REQUIRED WORK:
**1.** Summarize the UAE Philharmonic Orchestra text in two sentences.
**2.** Return everything in the UAE Philharmonic Orchestra text from "The orchestra was" down to "to 21st-century works.", copied word for word.

The UAE Philharmonic Orchestra is an orchestra based in the United Arab Emirates.

The orchestra was relaunched in 2024 by BACKART Production under the baton of conductor Nicolas Mann.

After rebranding, it became the first orchestra in the UAE to offer a full yearly concert season, performing a diverse repertoire ranging from Baroque masterpieces to 21st-century works.

The orchestra is noted for its multicultural ensemble, featuring musicians from 17 different countries, reflecting Dubai's cultural diversity and inclusivity.

== History ==
The UAE Philharmonic Orchestra was originally founded by Philipp Maier, who served as its first conductor and artistic director.

It was active between 2006 and 2012 in the United Arab Emirates, primarily performing in Dubai.

Initially known as the Dubai Philharmonic Orchestra (DPO), it was renamed in 2007 to reflect its broader representation of musicians from across the UAE.

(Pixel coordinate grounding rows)
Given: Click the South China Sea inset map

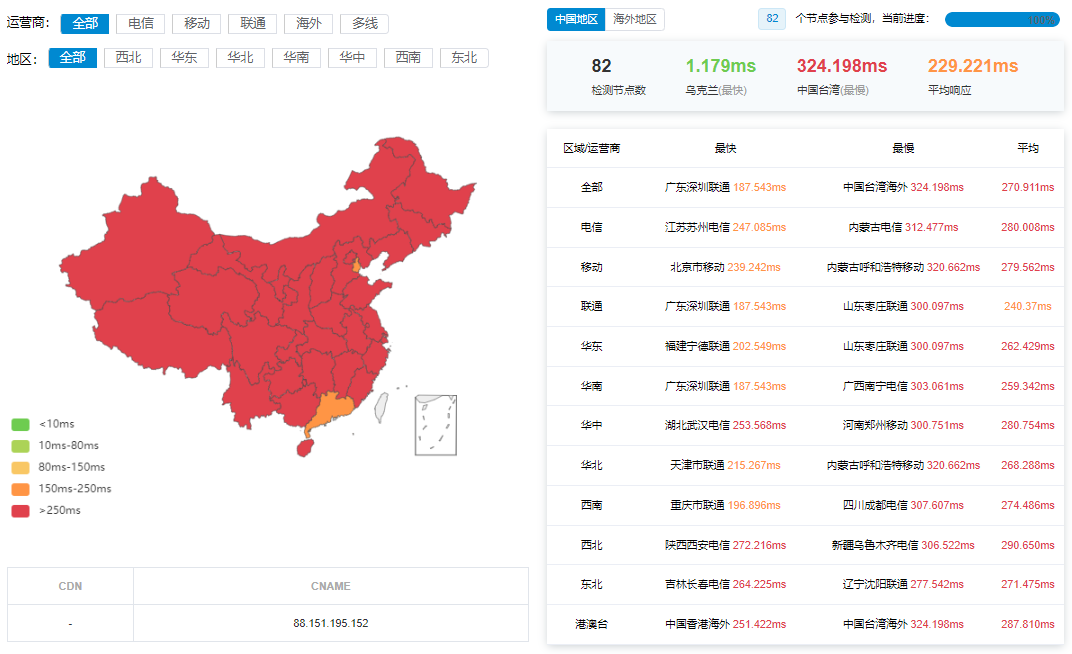Looking at the screenshot, I should [x=436, y=425].
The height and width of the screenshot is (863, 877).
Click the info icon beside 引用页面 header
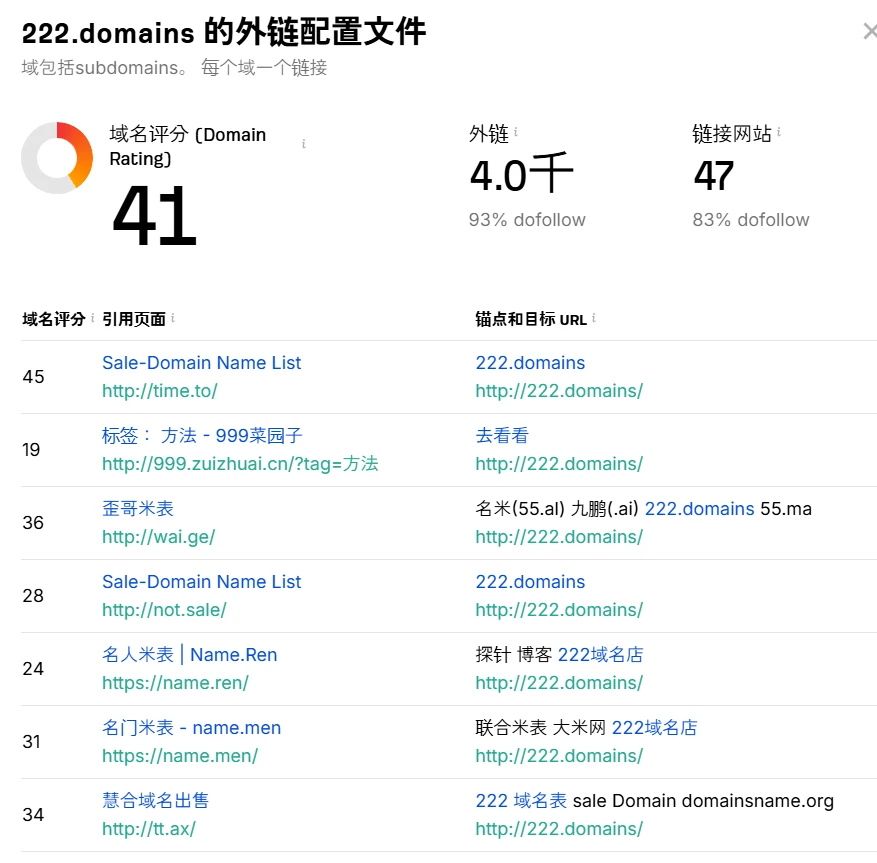pos(173,319)
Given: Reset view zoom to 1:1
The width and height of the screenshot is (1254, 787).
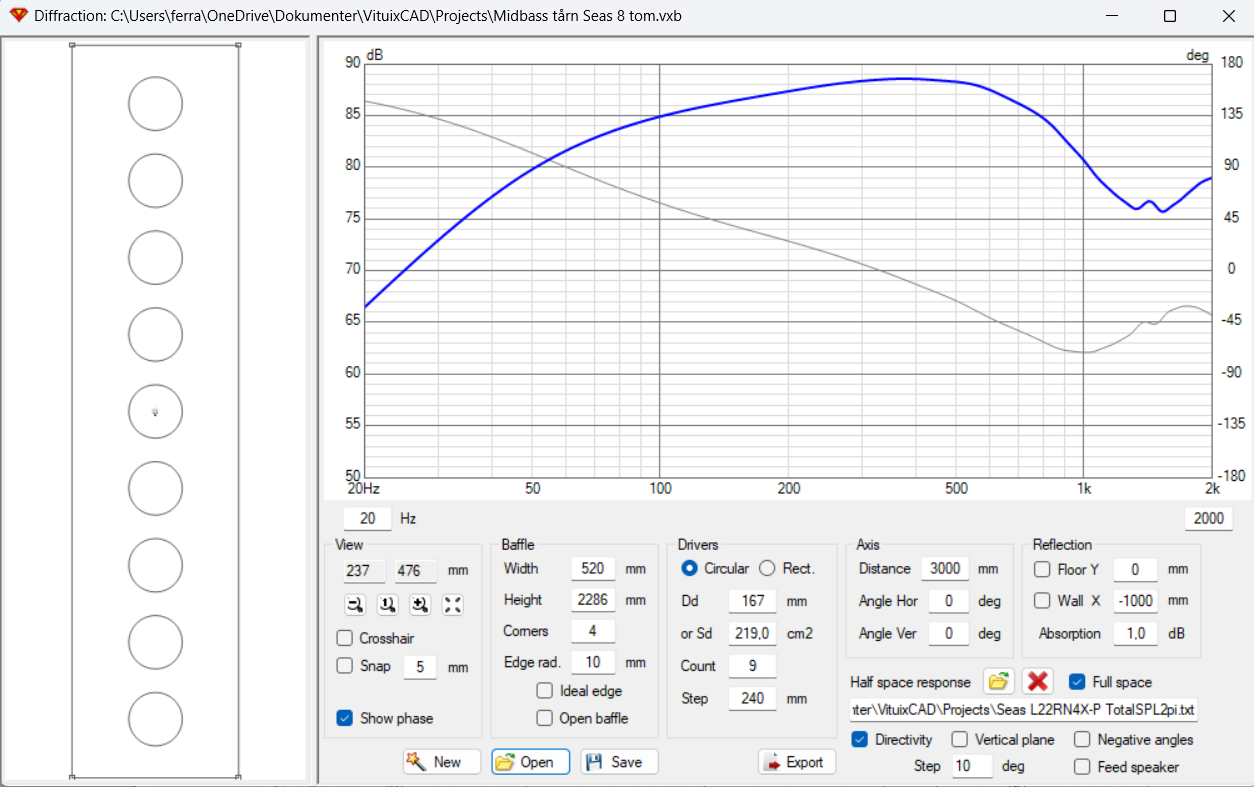Looking at the screenshot, I should (x=387, y=604).
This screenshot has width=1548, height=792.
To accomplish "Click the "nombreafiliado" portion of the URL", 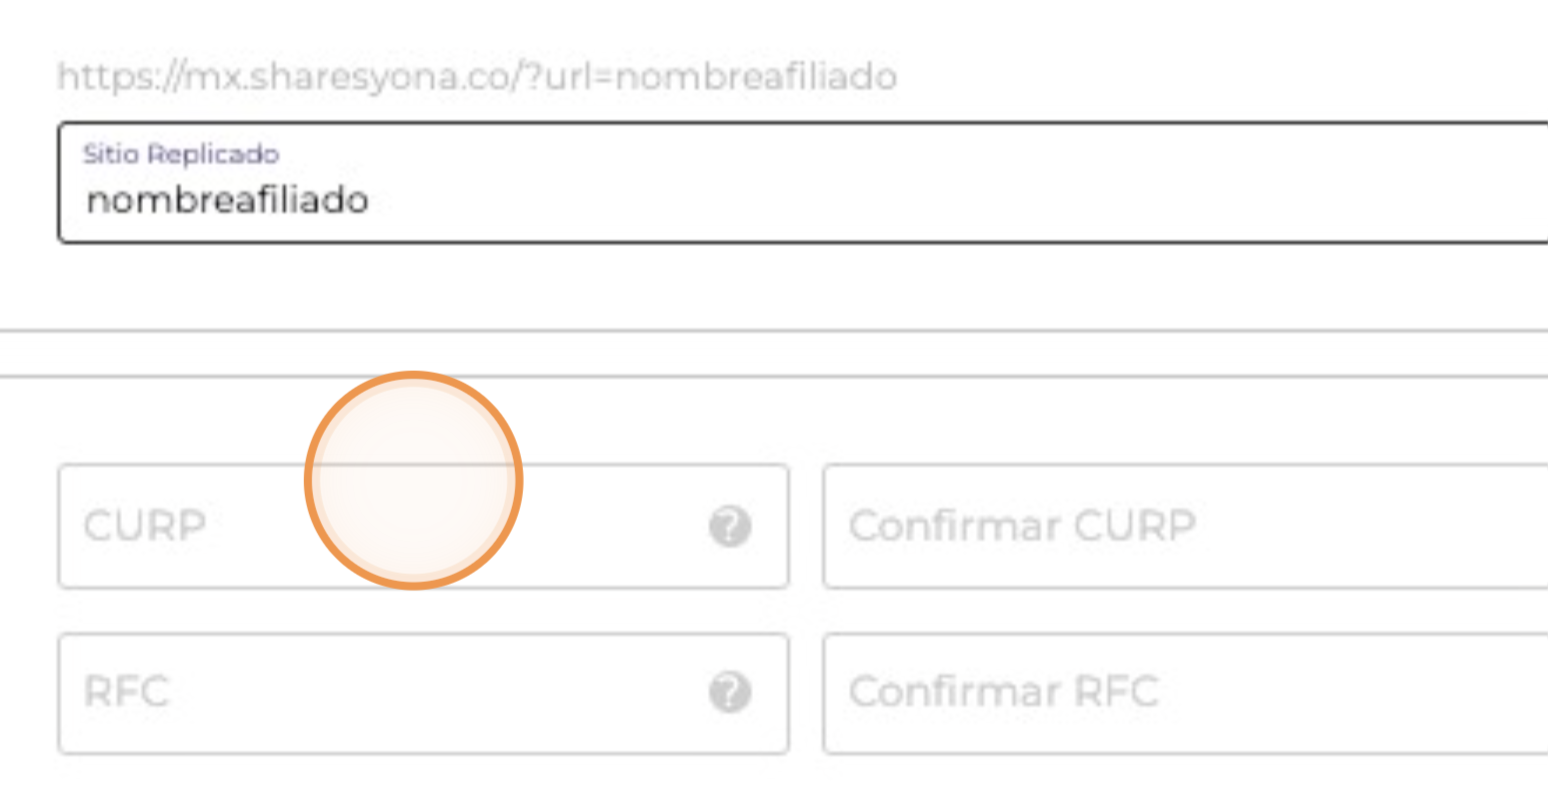I will pos(756,77).
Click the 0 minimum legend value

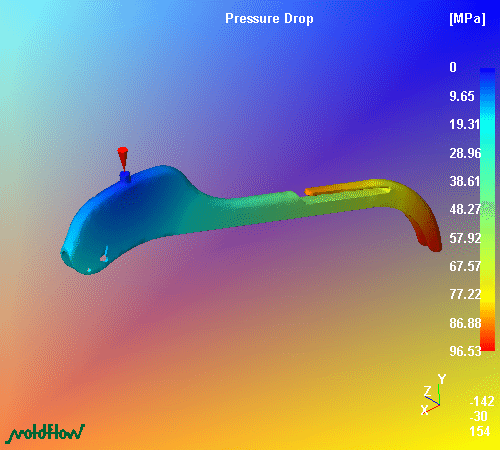point(453,67)
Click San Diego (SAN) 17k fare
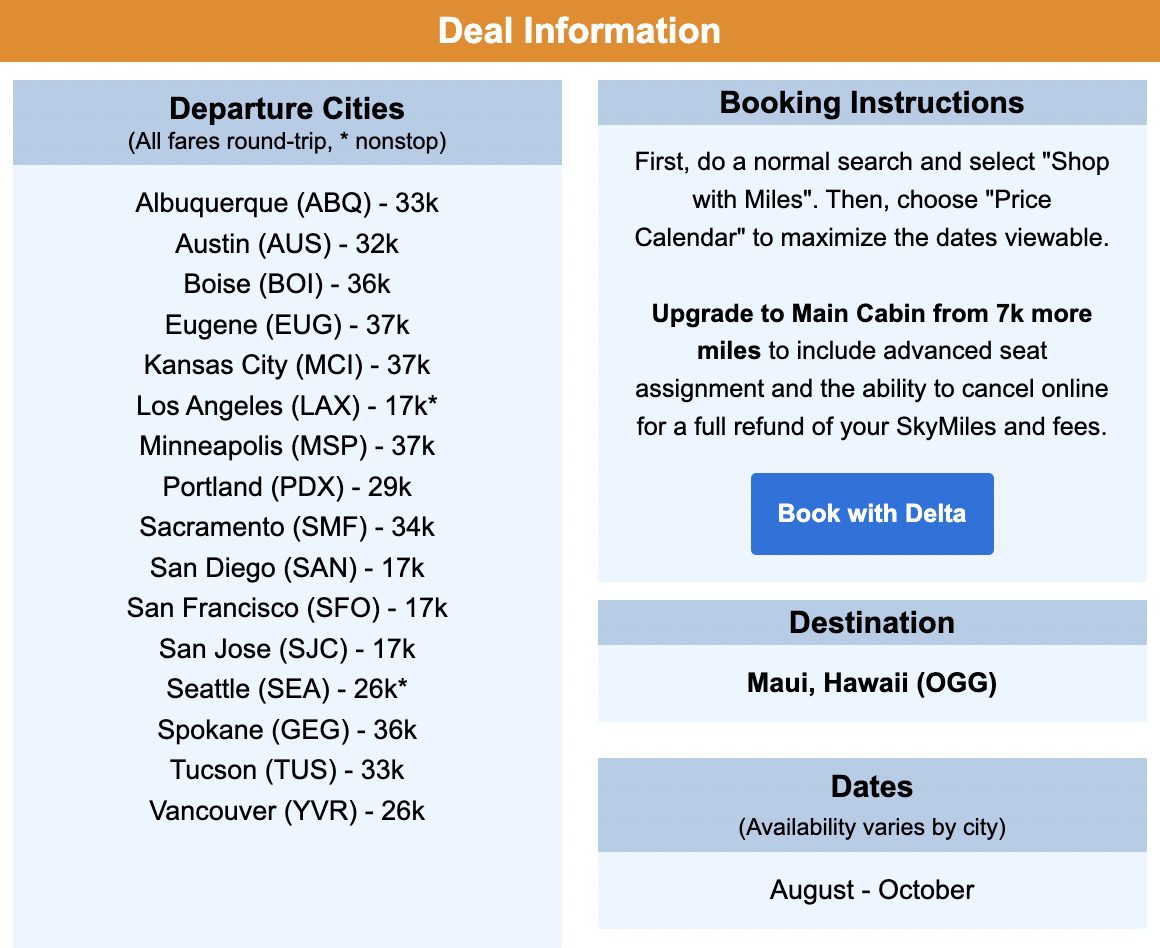 pyautogui.click(x=287, y=568)
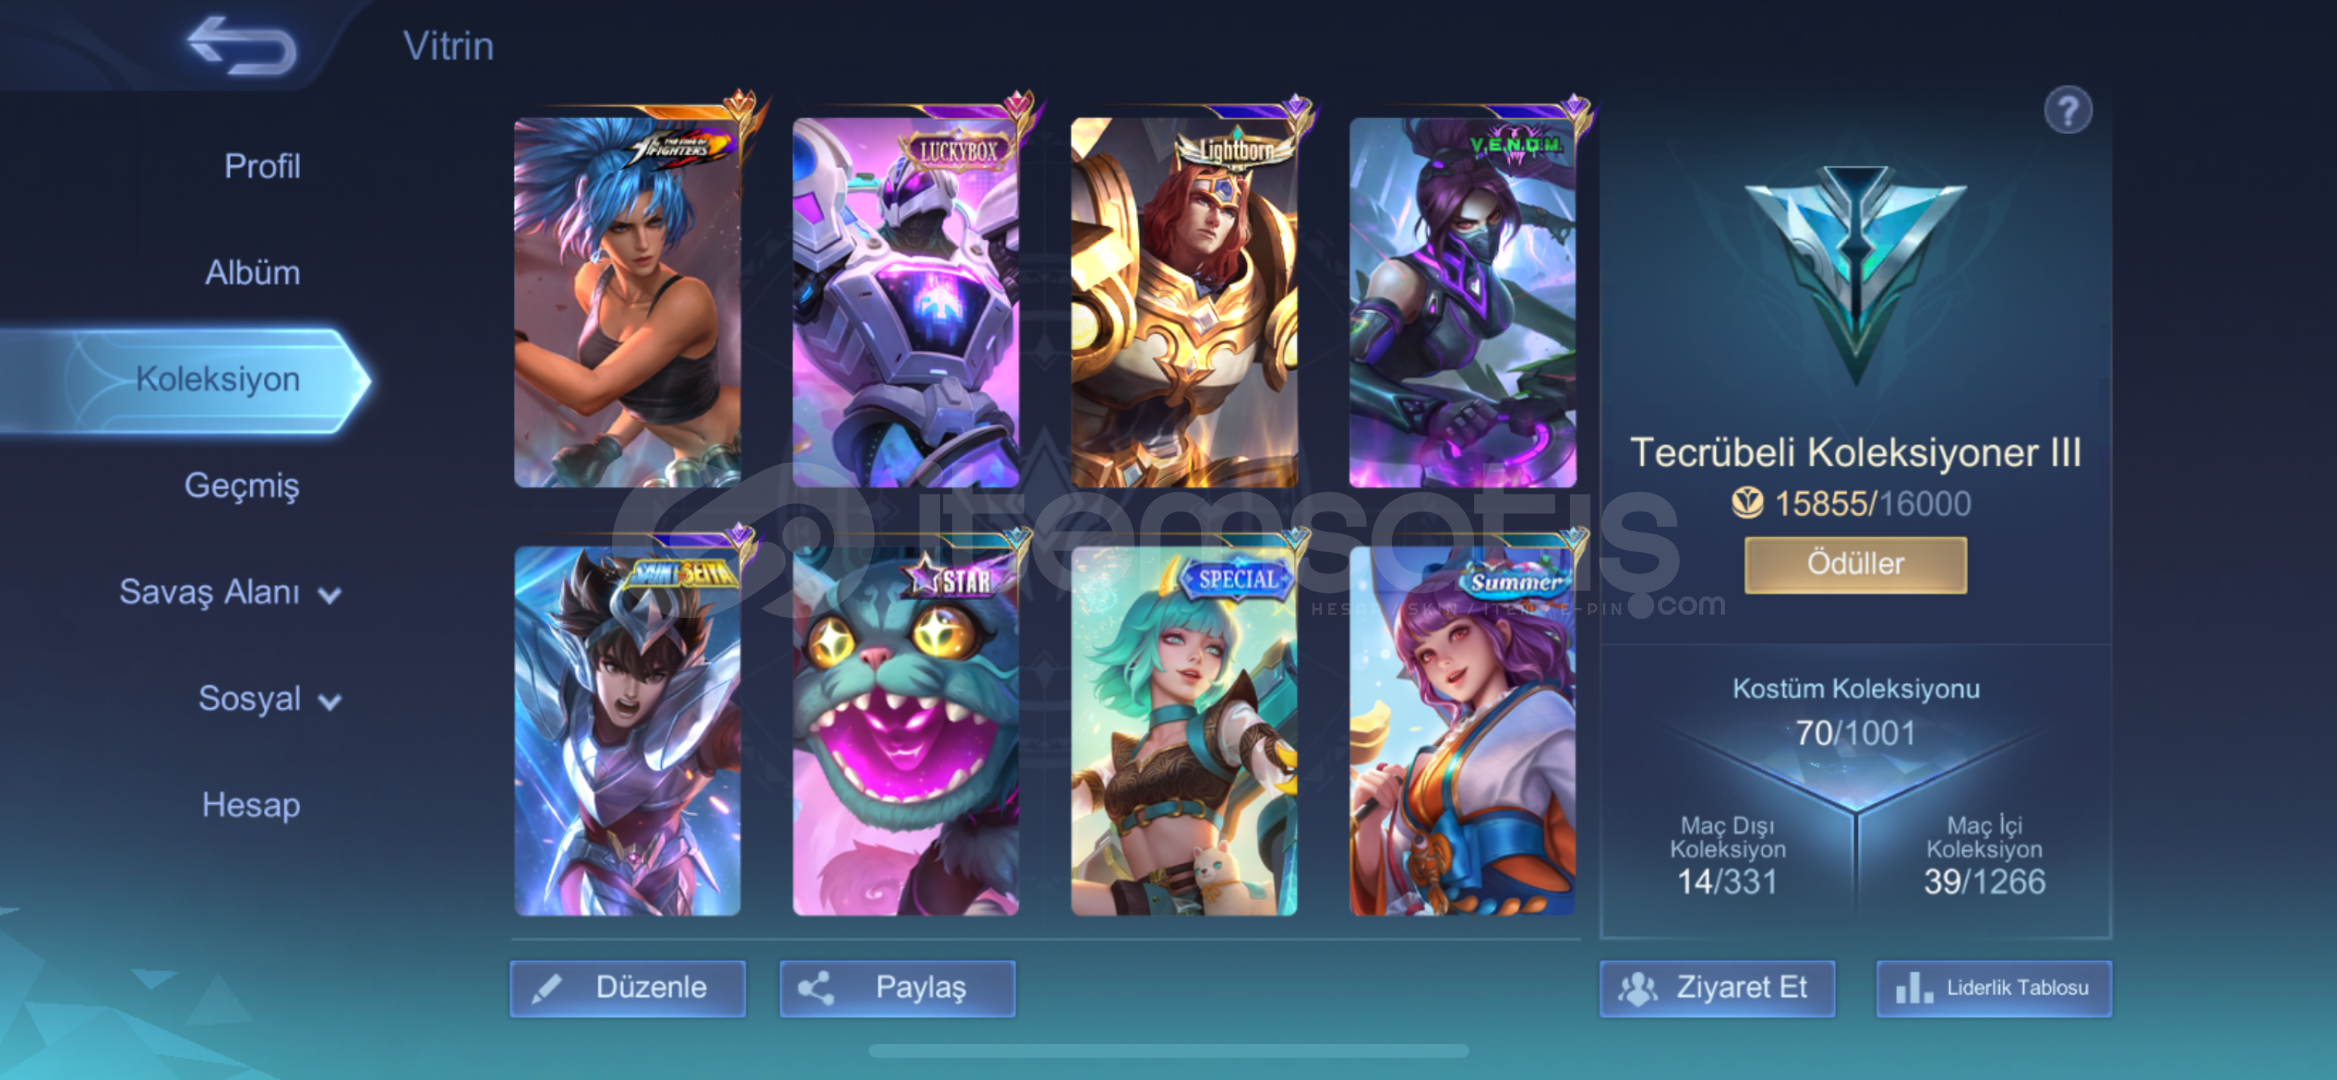Expand the Savaş Alanı chevron
2337x1080 pixels.
pos(329,596)
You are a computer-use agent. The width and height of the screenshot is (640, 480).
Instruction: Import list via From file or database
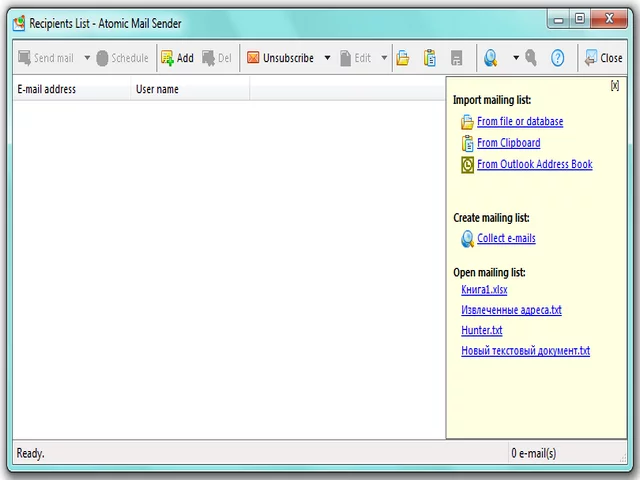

REPLIES:
**1.** The UAE Philharmonic Orchestra, based in the United Arab Emirates, was originally founded by Philipp Maier and active from 2006 to 2012, mainly in Dubai. It was relaunched in 2024 by BACKART Production under conductor Nicolas Mann and became the first orchestra in the UAE to offer a full yearly concert season, with musicians from 17 countries.

**2.**
The orchestra was relaunched in 2024 by BACKART Production under the baton of conductor Nicolas Mann.

After rebranding, it became the first orchestra in the UAE to offer a full yearly concert season, performing a diverse repertoire ranging from Baroque masterpieces to 21st-century works.